1. Determining the scope and contents of the prior art.
2. Ascertaining the differences between the prior art and the claims at issue.
3. Resolving the level of ordinary skill in the pertinent art.
4. Considering objective evidence present in the application indicating obviousness or nonobviousness.
Claims 1, 2, 5 - 7, 9, 11, 16 – 19, 22, 23  and 35 are rejected under 35 U.S.C. 103 as being unpatentable over 
Rodenas US PGPuib: US 2018/0300557 A1 Oct. 18, 2018 and in view of
	Tsai US PGPub: US 2002/0076088 A1 Jun. 20, 2002.

Regarding claims 1, 18, Rodenas discloses,

a method of recognising human characteristics from image data of a subject and a system for recognising human characteristics from image data of a subject, said system comprising an input unit (input device - Fig. 10/1012), an output unit (output device 1008 – a display, printer or speaker – Fig. 10/1006, paragraph 0090), a processor (processor 1002 – Fig. 10/1002) and memory (memory 1004 – Fig. 10/1004), wherein said memory has stored thereon processor executable instructions which when executed on the processor (the device can include many types of memory, data storage or computer-readable media, such as a first data storage for program instructions for execution by the at least one processor 1002 – paragraph 0085) control the processor to (object analysis in live video content, where frames of video data from a surveillance system can be analyzed in near real time to allow for action to be taken based on the analysis.

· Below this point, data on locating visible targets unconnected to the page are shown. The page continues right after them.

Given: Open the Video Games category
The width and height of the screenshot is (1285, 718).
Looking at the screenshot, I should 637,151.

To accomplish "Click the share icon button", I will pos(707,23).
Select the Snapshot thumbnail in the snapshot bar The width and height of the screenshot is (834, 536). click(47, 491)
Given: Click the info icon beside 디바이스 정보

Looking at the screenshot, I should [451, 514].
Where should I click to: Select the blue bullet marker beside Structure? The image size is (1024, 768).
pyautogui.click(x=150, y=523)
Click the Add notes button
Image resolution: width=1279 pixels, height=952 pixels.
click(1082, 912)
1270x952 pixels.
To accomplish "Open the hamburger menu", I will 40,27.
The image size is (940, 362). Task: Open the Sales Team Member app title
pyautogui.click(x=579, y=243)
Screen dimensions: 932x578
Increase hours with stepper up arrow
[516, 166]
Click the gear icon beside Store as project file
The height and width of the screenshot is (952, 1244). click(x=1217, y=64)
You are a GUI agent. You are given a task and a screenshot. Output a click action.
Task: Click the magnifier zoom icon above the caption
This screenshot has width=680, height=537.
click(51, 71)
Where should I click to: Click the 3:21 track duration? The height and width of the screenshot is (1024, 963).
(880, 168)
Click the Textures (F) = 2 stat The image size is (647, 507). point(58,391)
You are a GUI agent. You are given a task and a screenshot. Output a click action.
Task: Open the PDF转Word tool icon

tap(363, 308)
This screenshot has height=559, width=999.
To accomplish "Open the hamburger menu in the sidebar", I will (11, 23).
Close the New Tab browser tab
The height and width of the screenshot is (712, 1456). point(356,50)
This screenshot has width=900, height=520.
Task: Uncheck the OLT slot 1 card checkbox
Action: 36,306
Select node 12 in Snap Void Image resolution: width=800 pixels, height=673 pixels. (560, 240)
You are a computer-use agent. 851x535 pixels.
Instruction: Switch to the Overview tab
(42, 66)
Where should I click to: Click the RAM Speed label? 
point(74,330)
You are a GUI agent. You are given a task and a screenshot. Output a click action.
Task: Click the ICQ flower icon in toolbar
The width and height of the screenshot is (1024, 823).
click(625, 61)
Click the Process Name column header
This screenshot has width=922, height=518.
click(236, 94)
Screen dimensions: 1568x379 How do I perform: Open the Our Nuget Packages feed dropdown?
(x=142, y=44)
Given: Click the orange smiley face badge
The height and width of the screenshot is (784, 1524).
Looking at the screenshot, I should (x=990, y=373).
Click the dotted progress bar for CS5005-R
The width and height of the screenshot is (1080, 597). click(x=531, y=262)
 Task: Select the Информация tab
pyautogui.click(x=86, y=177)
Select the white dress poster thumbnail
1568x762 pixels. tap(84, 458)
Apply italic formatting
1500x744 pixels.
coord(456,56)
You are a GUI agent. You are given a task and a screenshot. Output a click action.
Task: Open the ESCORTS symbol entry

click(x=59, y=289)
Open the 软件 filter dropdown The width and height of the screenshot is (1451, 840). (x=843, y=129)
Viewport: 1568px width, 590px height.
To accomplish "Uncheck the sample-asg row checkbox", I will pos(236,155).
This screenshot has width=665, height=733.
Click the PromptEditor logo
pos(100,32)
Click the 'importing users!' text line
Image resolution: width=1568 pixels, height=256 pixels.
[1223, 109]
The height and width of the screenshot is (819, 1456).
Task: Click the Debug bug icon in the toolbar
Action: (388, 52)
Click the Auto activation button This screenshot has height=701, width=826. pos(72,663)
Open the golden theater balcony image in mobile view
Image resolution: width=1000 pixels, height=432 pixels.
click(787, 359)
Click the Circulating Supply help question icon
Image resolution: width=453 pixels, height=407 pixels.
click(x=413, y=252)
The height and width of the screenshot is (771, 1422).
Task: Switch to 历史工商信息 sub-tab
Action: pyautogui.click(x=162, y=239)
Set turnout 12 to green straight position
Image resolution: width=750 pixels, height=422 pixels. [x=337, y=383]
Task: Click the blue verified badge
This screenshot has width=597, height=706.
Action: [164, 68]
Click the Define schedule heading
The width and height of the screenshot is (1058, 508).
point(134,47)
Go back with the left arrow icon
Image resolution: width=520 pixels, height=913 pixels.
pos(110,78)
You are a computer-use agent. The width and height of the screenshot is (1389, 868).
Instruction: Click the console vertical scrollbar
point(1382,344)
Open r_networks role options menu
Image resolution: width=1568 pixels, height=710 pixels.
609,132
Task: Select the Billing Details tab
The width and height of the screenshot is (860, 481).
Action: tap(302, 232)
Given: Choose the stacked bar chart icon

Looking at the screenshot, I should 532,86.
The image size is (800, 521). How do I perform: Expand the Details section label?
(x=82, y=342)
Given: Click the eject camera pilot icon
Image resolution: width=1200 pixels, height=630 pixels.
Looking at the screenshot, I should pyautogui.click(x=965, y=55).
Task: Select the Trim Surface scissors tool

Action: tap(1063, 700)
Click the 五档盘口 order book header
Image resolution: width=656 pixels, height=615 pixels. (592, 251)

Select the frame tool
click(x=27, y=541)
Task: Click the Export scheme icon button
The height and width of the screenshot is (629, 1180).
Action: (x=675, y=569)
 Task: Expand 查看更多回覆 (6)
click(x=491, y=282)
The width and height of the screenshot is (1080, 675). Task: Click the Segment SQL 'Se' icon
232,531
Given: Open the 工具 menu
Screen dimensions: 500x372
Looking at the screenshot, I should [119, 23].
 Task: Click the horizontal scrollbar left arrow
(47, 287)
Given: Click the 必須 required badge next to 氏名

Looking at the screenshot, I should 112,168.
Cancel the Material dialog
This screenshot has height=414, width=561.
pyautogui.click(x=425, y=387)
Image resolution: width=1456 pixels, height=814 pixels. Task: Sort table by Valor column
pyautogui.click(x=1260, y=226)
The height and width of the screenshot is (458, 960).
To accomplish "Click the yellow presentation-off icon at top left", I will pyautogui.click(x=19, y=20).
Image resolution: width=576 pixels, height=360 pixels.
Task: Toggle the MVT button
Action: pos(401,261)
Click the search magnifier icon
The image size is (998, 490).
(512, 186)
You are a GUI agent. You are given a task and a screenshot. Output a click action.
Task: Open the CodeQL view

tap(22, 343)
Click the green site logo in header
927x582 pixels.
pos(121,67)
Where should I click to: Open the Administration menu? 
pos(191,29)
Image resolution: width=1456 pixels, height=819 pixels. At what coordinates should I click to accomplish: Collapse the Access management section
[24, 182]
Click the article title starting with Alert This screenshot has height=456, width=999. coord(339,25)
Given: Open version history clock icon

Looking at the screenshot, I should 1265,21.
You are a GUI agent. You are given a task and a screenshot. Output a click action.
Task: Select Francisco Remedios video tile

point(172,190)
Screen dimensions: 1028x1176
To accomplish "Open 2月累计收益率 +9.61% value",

Each frame to be analyzed can be processed using at least one recognition algorithm to detect objects of interest, which can also be compared against corresponding data from earlier frames to determine relevant behaviors, moods, actions, or patterns of use. Each determination can have a corresponding confidence value. Information about the determinations and confidence levels can be analyzed to determine whether an action should be taken, as well as the type of action to take – ABSTRACT, Figs. 2A – 2E, 7B, 9/906 - 914, paragraphs 0022, 0083, 0079. The monitoring platform 316 provides the appropriate notifications or instructions, whether to the base station 302, the device 328 of a security person on site or a third party security provider 324, such as a security company or police department, that indicates an action to be taken in response to a particular alert or notification – paragraph 0028), said method comprising: 
extracting a sequence of images of the subject from the image data (extract and analyze a set of facial features, as well as objects or states such as a presence of glasses, sunglasses, open eyes, a smile, an open mouth, a mustache, a beard, etc., - paragraph 0024. Video data can be captured and analyzed to determine an overall mood of those viewers, as well as how many were happy or angry, or had other specific emotions with respect to the content - Figs. 2A – 2E, 9/906 - 914, paragraphs 0022, 0083); 
from each image estimating an emotion feature metric (video data can be captured and analyzed to determine an overall mood of those viewers, as well as how many were happy or angry, or had other specific emotions with respect to the content - Figs. 2A – 2E, 9/906 - 914, paragraphs 0022, 0083) and a facial mid-level feature metric for the subject (extract and analyze a set of facial features, as well as objects or states such as a presence of glasses, sunglasses, open eyes, a smile, an open mouth, a mustache, a beard, etc., - paragraph 0024); 

for each image, combining the associated estimated emotion metric and estimated facial mid-level feature metric to form a feature vector, thereby forming a sequence of feature vectors (video data can be captured and analyzed to determine an overall mood of those viewers, as well as how many were happy or angry, or had other specific emotions with respect to the content - Figs. 2A – 2E, 9/906 - 914, paragraphs 0022, 0083), each feature vector associated with an image of the sequence of images (extract and analyze a set of facial features, as well as objects or states such as a presence of glasses, sunglasses, open eyes, a smile, an open mouth, a mustache, a beard, etc., - paragraph 0024); and 

inputting the sequence of feature vectors to a human characteristic recognising network, wherein said human characteristic recognizing network is adapted to process the sequence of feature vectors and generate output data corresponding to at least one human characteristic derived from the sequence of feature vectors (machine learning or other training approaches can be used to improve the accuracy of the determinations over time, and help to identify behaviors, actions, emotions, or occurrences that should be identified, associated with different threat levels or scores, that lead to specific actions, etc. - Fig. 7B, paragraph 0079),

but, does not disclose, recognizing “neural network”.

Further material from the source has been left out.